Multiple modular L-functions and modular iterated integrals

TL;DR

This paper generalizes the relationship between multiple modular L-functions and modular iterated integrals to include forms with nonzero constant terms, providing new proofs, functional equations, and explicit examples.

Contribution

It removes previous restrictions on modular forms, establishing a broader connection and extending prior results by Choie-Ihara and Brown.

Findings

Established the relationship for general modular forms with nonzero constant terms.

Proved a functional equation for modular iterated integrals.

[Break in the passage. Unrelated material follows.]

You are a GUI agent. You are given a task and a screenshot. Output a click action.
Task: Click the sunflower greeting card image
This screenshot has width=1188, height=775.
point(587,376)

Computed explicit examples validating the theoretical framework.

Abstract

The connection between multiple modular L-functions, as defined by Manin in [5], and modular iterated integrals was made explicit by Choie and Ihara [3] under the restrictive assumption that all modular forms involved have vanishing constant terms in their q-expansions. In this paper, we remove the assumption and establish the relationship between modular iterated integrals and multiple modular L-functions for general modular forms, including those with nonzero constant terms. We also provide a proof of a functional equation for modular iterated integrals, which is a specialization of a general result obtained by Brown [2]. This leads us to a generalization of the result of Choie-Ihara [3]. In the final part of the paper, we compute explicit examples of modular iterated integrals. These calculations essentially reproduce the explicit initial computations carried out by Brown [2], but they also serve to validate the broader framework developed in this work.